Singers and orchestras give the music of the opera world substance and sound, but the hands that keep the stones and waters on their axis belong to a line of musical crazies that some call masters, others genii or gods, who are otherwise known as composers. Some of the greatest of these are Giuseppe Verdi, Giacomo Puccini, Modest Mussorgsky, and Richard Wagner. If you're new or new-ish to opera, though, you're probably wondering what it sounded like wayyyyy back when it first started. Thankfully, I can give you an answer to that with a bit on the music of the first opera composer whose work has survived to be oft performed in the modern century. After plenty of words on some of the planet's best- loved classical music interpreters, please welcome the first music maker in Everyone's Opera's "Artist Apprezz" series, Claudio Monteverdi!
Survival of the Brilliant-est
So, there's not much of Monteverdi's work that made it out of the 1600s, but, lucky for us, what of it has is, according to just about all of the historical articles on him that you can Google, the best of everything he wrote. His madrigals (sung poetry, to put the word in the least helpful but most summary terms) and church music have been the focus of a few entitled classics men/women (musicologists) for their revolutionary style; it was pretty new over four hundred years ago, anyway. Yet it's his "L'Orfeo" on which sits three quarters of his fame's monumental rump, and for good reason, which I'll get to in a minute. "The Return of Ulysses" ("Il Ritorno d'Ulisse in Patria"), the basis of which is obvious enough, and "The Coronation of Poppea" ("L'Incoronazione di Poppea"), based on the life and times of the royal Roman baddie, Emperor Nero, are pretty much legendary, too. You'd think that, like most computer games and cell phones, the first models of true-to-term opera music would be pretty heavy with prototype glitches that might make you want to drop them into the mouth of Mt.

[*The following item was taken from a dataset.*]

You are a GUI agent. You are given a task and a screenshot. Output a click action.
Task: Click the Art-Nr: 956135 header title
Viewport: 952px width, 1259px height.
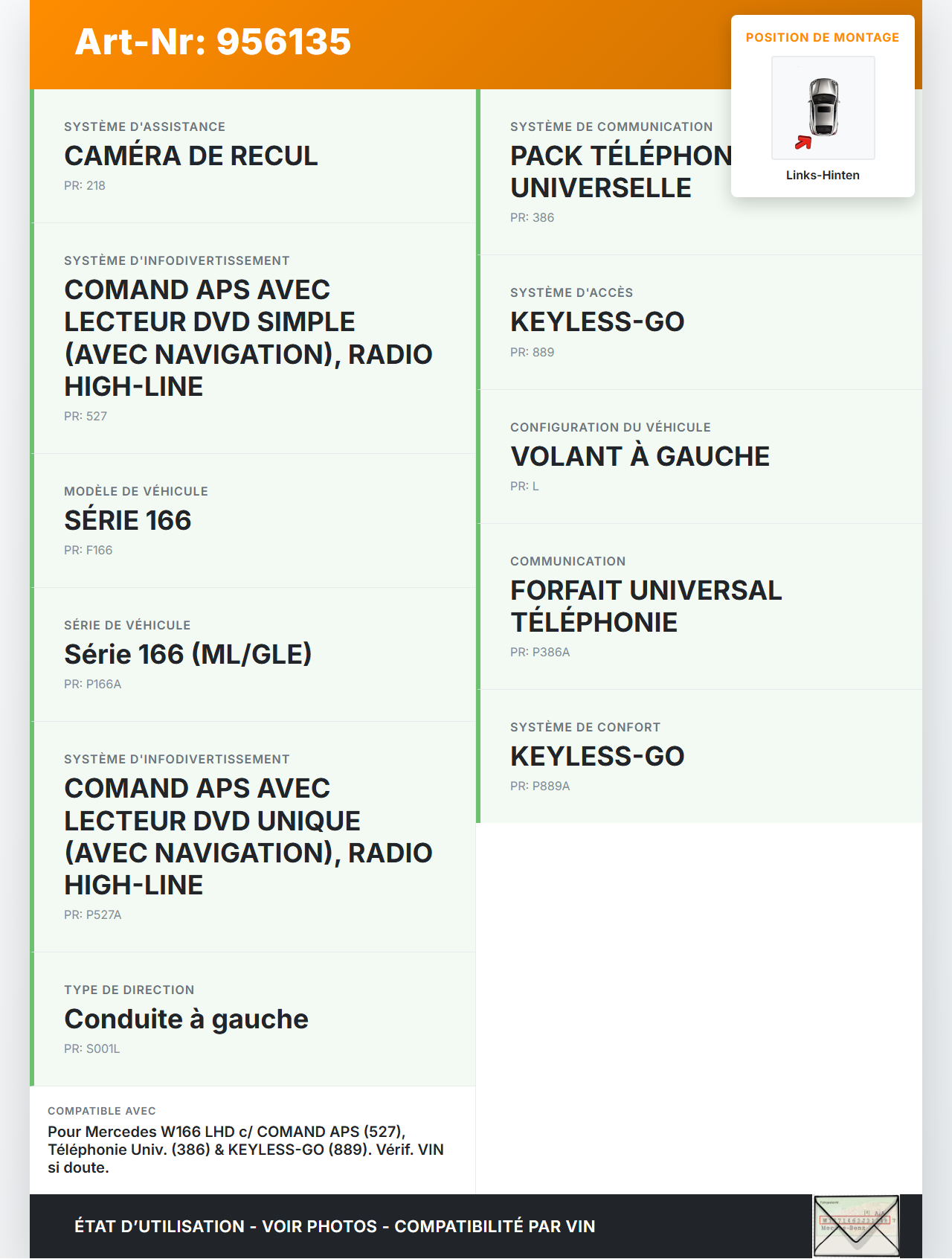click(213, 42)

Etna from ten thousand feet in the air or repeatedly pound them with a volume of a useless, useless, useless and ridiculously expensive hardcopy encyclope... Okay, back to the point. Monteverdi's stuff was in no way underdeveloped, but it was he who gave music its first push into the Baroque Era, when Bach, Vivaldi, and Handel were One Republic, Sia, and Sean Mendes.
"L'Orfeo"
"L'Orfeo" is, as I've written, Monteverdi's big one, and the reason is very simple, really. It was only the first fully formed opera ever written. There were some operas composed before it, but they were more closely related to plays, the sounds of which several composers had decided to start playing with. Every play was peppered with what's called "incidental music," which is stuff that Shakespeare movie fans know all about. A piece of incidental music would be heard during specific sequences of action. I guess anyone who's ever encountered a soundtrack pretty much gets the idea. There was also the "intermedio," which was a piece of music or group of musical pieces, including songs, that was performed between Acts. Monteverdi did more than any other composer to advance the idea of his predecessors, who figured they could and should expand this material and have players sing their parts instead of just yelling them out, creating a more emotional art. "L'Orfeo," then, naturally, has a rather dramatic theme: the futile hope of a young lover for the return of his finer half from the land of the dead, and his quest to make that hope's reality happen. Of course, Monteverdi's opera doesn't sound as dramatic as late Classical, Bel Canto, and Romantic opera, but Gluck didn't show up until later to really start making music that could tell stories all by itself. We'll definitely be discussing him later.
Resurrection
Monteverdi was one of those composers that time just couldn't keep down. His music disappeared for awhile, but when it finally started receiving performances again in the 1800s, it became an important historical study. I know. It sounds boring, but in the 1960's, performers finally started giving the music all they had, getting the popular bunch of Handel and Mozart operas to bump elbows with "The Coronation of Poppea" in theatres across the planet. Now, the world's first major opera composer continues to bring houses down. They say The Beatles will live on forever, and their state of immortality has only just hit the fifty-five year mark. Let's see if they can make it to four hundred thirty-three.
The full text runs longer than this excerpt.